In Fiona’s case, such a determination shouldn’t be so difficult, even for Kip Winger. Indeed, there was nothing about her or her 13-song set that called for much figuring out. In a show as calculatedly generic as she and her four-piece band presented, about the only thing left to comment on was how poorly executed it all was.

On the positive side, the diminutive singer has mastered the “agonized hair whip,” sending her long tresses flying every time her dimensionless screams weren’t sufficient to convey the depth of emotion in lines like, “Ooh you’re sexing me--Baby baby baby come on.”

Advertisement

It proved far more effective than her oft-employed “so overcome with emotion I gotta fall to my knees” maneuver, which lacked true gravity. Used in conjunction with the hair whip, though, there was an almost archetypally ersatz quality to it, harking back perhaps to the days when Viking women would practice gnashing and grieving for the day when their Lars might come home with a pike through his midsection.

Like a great deal of hard rock and metal, there was an overblown Nordic saga character to much of Fiona’s music. When not concerned with getting sexed, her lyrics most often dealt with thunder, tidal waves, volcano eruptions and other large, portent-laden events. But they and the accompanying crunch-chord music were such common stuff that they didn’t seem so much composed as perhaps drafted by an entertainment lawyer.

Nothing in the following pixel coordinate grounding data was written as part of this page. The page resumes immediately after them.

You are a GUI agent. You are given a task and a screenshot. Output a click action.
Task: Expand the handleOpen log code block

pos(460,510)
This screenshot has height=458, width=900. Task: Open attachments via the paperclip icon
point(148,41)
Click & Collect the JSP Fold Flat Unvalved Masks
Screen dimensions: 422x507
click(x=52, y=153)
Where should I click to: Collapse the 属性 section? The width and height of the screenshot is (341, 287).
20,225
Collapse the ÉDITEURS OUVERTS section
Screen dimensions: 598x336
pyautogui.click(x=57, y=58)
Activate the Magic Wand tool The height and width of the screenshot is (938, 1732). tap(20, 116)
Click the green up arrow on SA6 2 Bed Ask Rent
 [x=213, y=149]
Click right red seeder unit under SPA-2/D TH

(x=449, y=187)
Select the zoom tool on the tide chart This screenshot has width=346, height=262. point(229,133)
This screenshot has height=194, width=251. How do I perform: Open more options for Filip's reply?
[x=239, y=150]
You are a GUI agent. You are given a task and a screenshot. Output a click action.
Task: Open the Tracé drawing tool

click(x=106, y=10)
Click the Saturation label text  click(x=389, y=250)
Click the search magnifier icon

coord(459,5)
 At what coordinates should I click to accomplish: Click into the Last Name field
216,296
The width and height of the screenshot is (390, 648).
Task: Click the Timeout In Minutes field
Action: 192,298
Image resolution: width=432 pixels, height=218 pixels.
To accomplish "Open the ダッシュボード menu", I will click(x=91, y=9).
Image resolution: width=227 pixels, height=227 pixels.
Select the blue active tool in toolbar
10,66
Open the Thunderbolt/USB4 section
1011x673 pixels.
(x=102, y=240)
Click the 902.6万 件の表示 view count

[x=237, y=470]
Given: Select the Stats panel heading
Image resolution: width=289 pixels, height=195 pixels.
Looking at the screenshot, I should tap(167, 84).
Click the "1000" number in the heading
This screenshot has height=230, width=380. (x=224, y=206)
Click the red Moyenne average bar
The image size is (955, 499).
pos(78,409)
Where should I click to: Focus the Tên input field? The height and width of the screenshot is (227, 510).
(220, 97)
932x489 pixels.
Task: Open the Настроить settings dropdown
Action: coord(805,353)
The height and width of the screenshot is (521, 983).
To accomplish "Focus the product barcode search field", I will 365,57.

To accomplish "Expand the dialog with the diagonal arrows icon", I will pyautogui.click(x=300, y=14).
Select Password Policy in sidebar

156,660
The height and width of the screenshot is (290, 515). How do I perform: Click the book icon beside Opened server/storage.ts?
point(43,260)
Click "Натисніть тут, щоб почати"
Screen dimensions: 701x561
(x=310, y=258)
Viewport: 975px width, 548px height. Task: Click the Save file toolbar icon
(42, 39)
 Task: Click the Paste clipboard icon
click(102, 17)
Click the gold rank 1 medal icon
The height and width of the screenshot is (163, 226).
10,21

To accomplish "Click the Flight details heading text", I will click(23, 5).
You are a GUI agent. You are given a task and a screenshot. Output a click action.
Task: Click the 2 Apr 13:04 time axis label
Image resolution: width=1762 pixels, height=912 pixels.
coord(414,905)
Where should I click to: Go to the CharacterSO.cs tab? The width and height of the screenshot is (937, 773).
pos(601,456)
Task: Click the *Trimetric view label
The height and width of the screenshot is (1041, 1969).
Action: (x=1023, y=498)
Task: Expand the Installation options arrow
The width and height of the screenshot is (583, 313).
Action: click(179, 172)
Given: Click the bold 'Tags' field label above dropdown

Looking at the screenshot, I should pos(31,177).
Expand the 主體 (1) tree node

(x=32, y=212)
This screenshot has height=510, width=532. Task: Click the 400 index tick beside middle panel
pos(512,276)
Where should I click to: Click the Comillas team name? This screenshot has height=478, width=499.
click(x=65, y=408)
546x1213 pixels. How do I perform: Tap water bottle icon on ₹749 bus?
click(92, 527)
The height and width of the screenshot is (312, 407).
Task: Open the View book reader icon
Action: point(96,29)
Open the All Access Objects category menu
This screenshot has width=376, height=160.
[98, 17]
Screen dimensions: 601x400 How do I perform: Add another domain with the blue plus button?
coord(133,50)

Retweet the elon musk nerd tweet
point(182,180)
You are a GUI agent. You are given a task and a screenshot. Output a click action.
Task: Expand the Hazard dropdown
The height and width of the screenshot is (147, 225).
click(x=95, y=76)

Her vocals and the band’s playing were equally overblown. Although some singers have made a fine art of non-stop screaming (Janis and Cheap Trick’s Robin Zander in their early days are two good examples), Fiona’s tonsorial tantrums only suggested what a young Pia Zadora might have been like if she had followed Pat Benatar’s lead, with Fiona’s marked lack of vocal control also adding just a hint of Yoko to the rock ballad “Victoria Cross.” Meanwhile her band pummeled along in a thoroughly plain-wrap manner, with all the requisite ominous synthesizer patches and meganoodling guitar work.

Despite eliciting only a smattering of applause from the Bogart’s crowd, Fiona and trow encored with Rod Stewart and the Faces’ “Stay With Me,” a song begging to be left slumbering in the ‘70s. Even with all the echo masking her voice, Fiona’s singing seemed particularly unskilled when pushed into comparison with Stewart’s. But, given a good media push, she still might have what it takes to star someday in the halftime show at the Rollergames.